But do not take this as something to discourage you to try it - you may come 
with perfect solution for your particular system  - and some other user may 
find it useful in some similar pattern...

It's just something that lvm2 can't give support globally.

But lvm2 will give you enough bricks for writing 'smart' scripts...

> Okay.. I understand. I guess I was deluded a bit by non-thin snapshot 
> behaviour (filled up really fast without me understanding why, and concluding 
> that it was doing 4MB copies).

Fast disks are now easily able to write gigabytes in second... :)

> 
> But attribution of an extent to a snapshot will still be done in extent-sizes 
> right?

Allocation unit in VG  is 'extent'   - ranges from 1sector to 4GiB
and default is 4M - yes....

> 
> So I don't think the problems of freezing are bigger than the problems of 
> rebooting.

With 'reboot' you know where you are -  it's IMHO fair condition for this.

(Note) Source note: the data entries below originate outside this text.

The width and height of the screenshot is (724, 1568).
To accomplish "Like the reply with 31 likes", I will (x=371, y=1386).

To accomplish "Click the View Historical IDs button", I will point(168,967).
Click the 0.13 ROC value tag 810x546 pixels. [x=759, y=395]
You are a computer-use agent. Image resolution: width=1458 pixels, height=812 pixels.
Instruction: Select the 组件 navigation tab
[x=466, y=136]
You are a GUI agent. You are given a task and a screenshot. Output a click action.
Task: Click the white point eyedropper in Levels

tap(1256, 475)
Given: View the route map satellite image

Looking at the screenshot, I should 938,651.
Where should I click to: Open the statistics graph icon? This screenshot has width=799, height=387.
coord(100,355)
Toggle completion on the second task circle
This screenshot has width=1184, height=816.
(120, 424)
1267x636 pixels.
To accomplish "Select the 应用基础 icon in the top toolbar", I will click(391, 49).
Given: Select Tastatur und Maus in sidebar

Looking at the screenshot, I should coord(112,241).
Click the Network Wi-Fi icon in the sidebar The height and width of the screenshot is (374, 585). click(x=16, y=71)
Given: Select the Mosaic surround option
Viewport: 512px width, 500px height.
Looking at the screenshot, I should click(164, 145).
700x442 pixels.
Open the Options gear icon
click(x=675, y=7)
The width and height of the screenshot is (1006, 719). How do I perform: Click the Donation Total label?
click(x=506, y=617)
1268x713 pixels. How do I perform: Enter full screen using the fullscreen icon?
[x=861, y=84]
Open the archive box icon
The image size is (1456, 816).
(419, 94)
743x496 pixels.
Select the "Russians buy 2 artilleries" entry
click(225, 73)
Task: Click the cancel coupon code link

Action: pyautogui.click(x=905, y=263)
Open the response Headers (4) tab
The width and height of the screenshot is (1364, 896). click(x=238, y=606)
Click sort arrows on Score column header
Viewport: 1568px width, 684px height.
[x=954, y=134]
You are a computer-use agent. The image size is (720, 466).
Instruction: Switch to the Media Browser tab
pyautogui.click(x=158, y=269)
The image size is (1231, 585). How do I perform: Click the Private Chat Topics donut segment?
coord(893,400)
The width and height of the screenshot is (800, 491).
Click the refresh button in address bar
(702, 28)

With frozen FS and paralyzed system and your 'fsfreeze' operation of 
unimportant volumes actually has even eaten the space from thin-pool which may 
possibly been used better to store data for important volumes....
and there is even big danger you will 'freeze' yourself already during call of 
fsfreeze  (unless you of course put BIG margins around)

> 
> "System is still running but some applications may have crashed. You will need 
> to unfreeze and restart in order to solve it, or reboot if necessary. But you 
> can still log into SSH, so maybe you can do it remotely without a console ;-)".

Compare with  email:

Your system has run out-of-space, all actions to gain some more space has 
failed  - going to reboot into some 'recovery' mode

> 
> So there is no issue with snapshots behaving differently. It's all the same 
> and all committed data will be safe prior to the fillup and not change afterward.

Yes - snapshot is 'user-land' language  -  in kernel - all thins  maps chunks...

If you can't map new chunk - things is going to stop - and start to error 
things out shortly...

Regards

Zdenek